Country star and county teacher

April 14, 2020

His heart hammers in his chest with vigor. He feels his palms grow clammy with nervous sweat that only makes his heart beat faster. He grips his instrument as tight as possible as the surrounding cheers of the audience ring in his ears from backstage.
“This is it,” he tells himself. “This is what you’ve been dreaming of since you were five,” he said again, repeating it only making it more of a reality.

Aidan Furlong
Derek Deakins plays his guitar in his trailer classroom at Wando. At the school, he teaches music theory and guitar, and also conducts the Wando High School Orchestras.

Derek Deakins is about to play the Grand Ole Opry, the music stage he’s wanted to be on for as long as he could remember, and yet he still can’t fathom that it’s real. He’s put in the work, dedication and talent, yet how does one guy with a small dream get to live it out so young?
But he shakes that thought out of his head, cracks his knuckles and walks onstage with his band, his eyes taking in the hundreds that have come to hear them play their bluegrass tunes, and sighs.
“I did it,” he thinks. “I’m here.”
Before Deakins taught AP music theory, he had another life — one of daily travelling on tour buses and weeks without seeing his bed. He was a full time country musician, living out what any boy from Tennessee with a love of music only fantasizes about — a life on the road spreading joy through song.
“I went to school at Belmont University studying music education, and on top of that I got a job working with a band that I would perform with occasionally, and that was what helped me get to the Opry,” Deakins said.
But he didn’t just come up with this love of music out of nowhere. It wasn’t as if he picked up a guitar one day and simply decided that he was going to perform in front of thousands one day.
Deakins grew up with a role model — his grandmother — who showed him all that she knew, from instruments to songwriting.
A performer herself, she installed a passion within him that he made into his entire life and taught him everything he knows when it comes to playing from the heart.
“She just had a way with words and rhythms, and she was always there to support me with anything,” Deakins said.
As he got older, his passion progressed, and his grandmother, well known in town, spread word everywhere that her grandson was a fantastic performer, and if she had anything to say about it, he would be booked as much as possible.
Every time he got a gig or wrote a song, she was the first to know, and soon enough, his first album was named in honor of a song they wrote together when he was in fifth grade — “If I Could Give the World.”
And it was through this support that he began to believe in himself and got the courage to break away from playing other people’s songs on their tours to making his own.
And so he did.
In 2011, a few years after he and his wife Lisa had picked up their things and moved to Charleston to become teachers, they had an idea — what if they, with a shared passion for music, made their own band?
And so they did.
They picked up the phone, called a mutual friend known for her vocal superiority, and created the band now known as Gravel Road Bluegrass, a testament to an old song he and Lisa had written.
It wasn’t a hard decision for them. They had spent their careers playing other peoples music, and now they have a chance to create their own art and share their own stories, and they were taking it.
They teach together. They write together. They learn together.
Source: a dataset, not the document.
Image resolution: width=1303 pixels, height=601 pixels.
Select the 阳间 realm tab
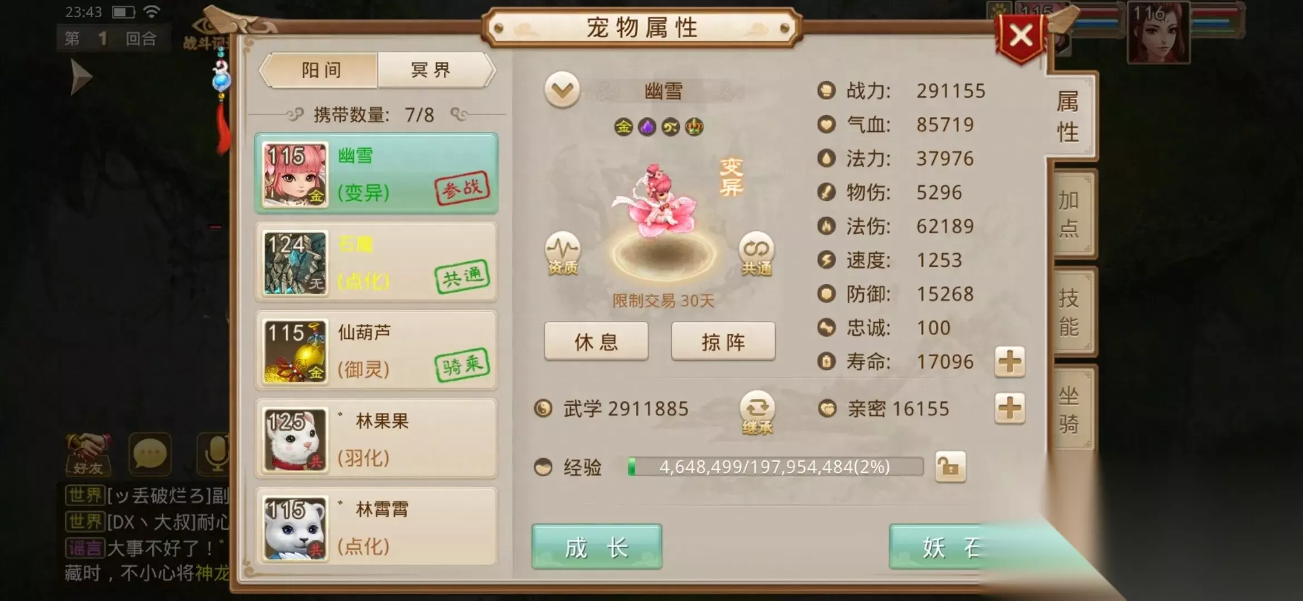click(320, 70)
I plan the gigs around school because that will always come first, and yes it can get overwhelming but I’m doing two things that I enjoy, so it never feels like too much.”

— Derek Deakins

Making their music is easy for them. When one gets a lyric, the other helps with the melody, and at the end of the back and forth process, they have a song. A song that they made with the one they love, telling a story of whatever they want the world to hear, and this is their happiness.
“Ever since we moved here we got to spend more time together. When you work with somebody who’s a good musician and has similar views and ideas it’s really a lot of fun to go out together and play gigs and then come home and talk about the gigs and practice,” Lisa said.
With a house full of teachers who also perform, it’s not hard to assume the contents of their house — music sheets sprawled across the couches, various instruments hanging on the walls or tucked under the kitchen table and lots and lots of papers to be graded.
“I wouldn’t say it’s too hard to balance everything,” Deakins said. “I plan the gigs around school because that will always come first, and yes it can get overwhelming but I’m doing two things that I enjoy, so it never feels like too much.”
And so, as often as their schedules allow it, the Deakins put up their pens and pick up their guitars and go spread their little piece of home with Charleston through the one way they know how to best — through song
And yet, with all of his success and triumph, Deakins remains humble.
“I was never too focused on what couldn’t happen for us. I always think that even if three bad things happen, at least one good thing has to come along with it, so I tend to let life run its plan,” he said.
And when Lisa Deakins looks at her husband, she sees how he became who he is — through his grandmother.
“What sticks out to me is the fact that songs she taught him when he was 11 or 12, he still sings around the house today, and I see her soul in his,” she said. “Without her, I know he’d be a different person, so for that I couldn’t be more thankful.”